The importance of tracking progress. If you know how well you are performing a skill, you will be more in-tune to your performance and it will improve (whether or not you are consciously trying to make it improve). This is especially true, according to Boser, if you keep track of the results yourself. Yes, teachers keep track of students’ work in their gradebooks and some schools’ gradebooks are open to students and parents; but it is better for students to do the tracking themselves. Therefore, starting with the fall exam, I’ve been asking students to keep track of how well they have translated sentences on tests using a Google Sheet like this partial chart below.
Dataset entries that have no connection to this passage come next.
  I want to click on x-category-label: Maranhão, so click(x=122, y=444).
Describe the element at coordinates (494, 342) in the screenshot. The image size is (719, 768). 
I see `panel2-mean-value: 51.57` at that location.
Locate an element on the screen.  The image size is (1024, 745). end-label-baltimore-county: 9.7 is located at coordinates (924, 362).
Students have said this practice is helpful, and it helps them realize what they need to study more. For example, this hypothetical student below should probably focus more on vocabulary than case endings when they study for their next test on Chapter 6.
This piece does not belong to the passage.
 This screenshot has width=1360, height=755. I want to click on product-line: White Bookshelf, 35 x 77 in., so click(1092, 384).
|Fall Exam||Ch 5 Test||Ch 6 Test|
|Untranslated Latin words||2||0|
|Part of speech errors||3|
The importance of quizzes. Quizzes assess knowledge and they offer feedback. They also provide some of the much needed practice students need to acquire a skill. While I never doubted the value of quizzes (partly because I recognize that graded quizzes are a useful way to ensure students actually study the material), Boser’s book made me want to incorporate more quiz-type or self-quizzing activities into my classes. I am more likely to use Kahoot! and Quizizz or PRS-type activities now since they give students immediate feedback and all students participate. I have also been adapting the think-pair-share technique for practicing conjugating and declining. Students practice in their notes; then, as a class they fill out the same chart on the board; and finally, we check the accuracy of the chart on the board.
The value of large stacks of flashcards. When you’re attempting to learn a large amount of information, such as all the vocabulary words in a textbook, it is more helpful to review them as one large chunk than as smaller groups. This may seem counterintuitive, but the longer pauses between reviewing a word and its meaning (because the stack of flashcards is larger) allow the word to be recalled in a more effective way for working it into long-term memory. Therefore, I have been having my students review all their vocabulary words more often with a round or two of Quizlet Live each week (I compiled cumulative vocabulary quizlets for Wheelock’s Latin here).